“How much do you charge?”
That one question can fill a new business owner with instant dread. Even established entrepreneurs may have a difficult time putting a price on their offerings. Whether you spend your days advising others, coding applications, or designing logos and websites, it can be difficult to look at your services objectively enough to charge for them.
It doesn’t help that general advice is to avoid charging too little or too much for what you do. If you come back with a price the other person deems low, he’ll likely assume you aren’t as good as competitors who charge much more for the same service. If your rate seems high, you’ll scare off potential clients with limited budgets. Added to that is the fact that you’re dealing with a wide range of customers, many whom have their own perceptions about what your services should cost.

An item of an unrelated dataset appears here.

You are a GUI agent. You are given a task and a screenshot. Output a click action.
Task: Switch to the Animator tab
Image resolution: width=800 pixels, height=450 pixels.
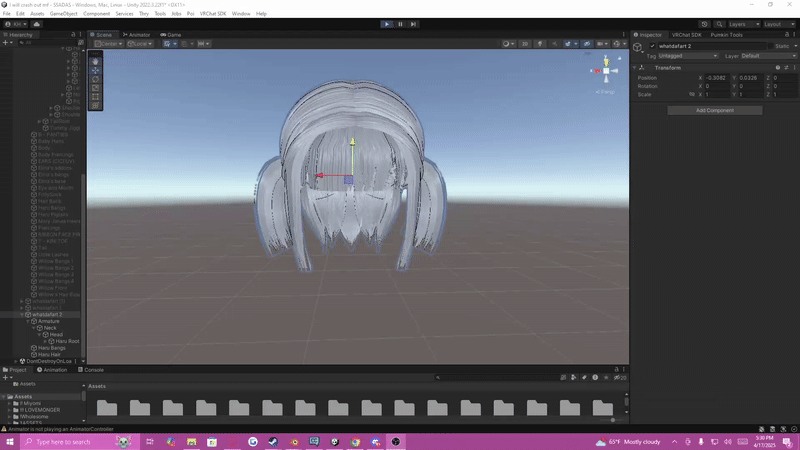[138, 34]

Through this guide, you’ll hopefully be able to create a pricing policy that you can apply across the board. By having this in place, you’ll no longer have to meet the question, “How much do you charge?” with dread because you’ll be armed with an answer. When you face pushback on your prices, you’ll also be able to proceed with confidence, especially once you have clients who are happily paying you those rates every day.
Do a Business Audit
For a day, step outside of your business and review things as though you were a consultant. How would an independent business mind look at the rates you’re charging? Are all clients paying equally for similar services or are you operating in an environment where pricing is chaotic? While you may never charge every client identical prices for the same services, you should at least be able to quote your rates when asked.
Once you’ve determined your own current rates, determine what your competitors are charging for the same services. Many businesses list their rates directly on their websites for the world to see. If you can’t find this information on local competitors, research similar businesses in other cities, adjusting for the difference in cost of living in those areas. A digital strategist in New York City will likely charge much more for the service than a digital strategist in Wichita Falls, Texas or Youngstown, Ohio.
Research Standard Rates
Thanks to the Internet, professionals can now look up standard rates for the work they do, as determined by trade organizations. If this information isn’t available online, you may be able to find it through any of the associations that represent your industry. You’ll likely find that these rates run on the high side, since they’re geared toward representing some of the most experienced professionals in your field. They’ll be able to serve as a guideline for the rates you choose to set.
Determine Your Budget
Before you can concern yourself with how much your clients can afford, you should first determine how much you need to complete a job for someone. Over time, you’ll get better at estimating job costs, since you’ll learn exactly how many hours it will take you to complete a job. During this time, you’ll need to be able to afford business-related expenses required to support you while you work on the project, including office supplies and utilities. As you learn more about your business’s monthly cash flow, you’ll be better able to determine when you need to up your prices to meet expenses.
Many businesses selling services learn to emphasize value over cost. Sure, a client may be able to get the same service from a bargain-basement provider, but will that provider deliver a high-quality product on deadline? Or will the client merely be signing up for a few weeks of ignored emails and phone calls, only to be handed a substandard product two weeks late? If you can demonstrate a documented history of coming through for providers, as well as a portfolio that stands out from the rest, quality clients will be willing to pay what you’re worth.
Honor Loyal Clients
As you get busier, you’ll likely be faced with a variety of decisions about handling the new workload. Whether you decide to bring in help or scale back the number of clients you work with, you’ll eventually have to raise rates to pay for the difference. Consider implementing new increases for new clients and leaving existing clients at their current rates for a time. This will allow you to grow your business gradually, then eventually break the rate increase news to those who have been with you the longest.
Some businesses feel tempted to lowball a job to win it away from competitors. In some cases, slightly underbidding a project can help you win a relationship that can add value to your portfolio, helping you land better opportunities in the future. However, a lowballing strategy doesn’t work for a variety of reasons. One reason is that potential clients will often see a low offer as suspicious, leading them to assume that the provider isn’t as qualified as he says he is. However, perhaps one of the most compelling reasons to avoid lowballing is that it can put you in the red, since you’ll be working below your own costs for the duration of the project. Instead, bid what you’re worth and have faith you’ll be chosen over the competition for your abilities. If you aren’t, there are better opportunities down the road.
The process of setting prices is difficult. Chances are, an entrepreneur will underbid several projects as he’s learning more about his business. By setting a pricing policy early on and sticking to it, however, a professional can keep his cash flow strong without unnecessary stress.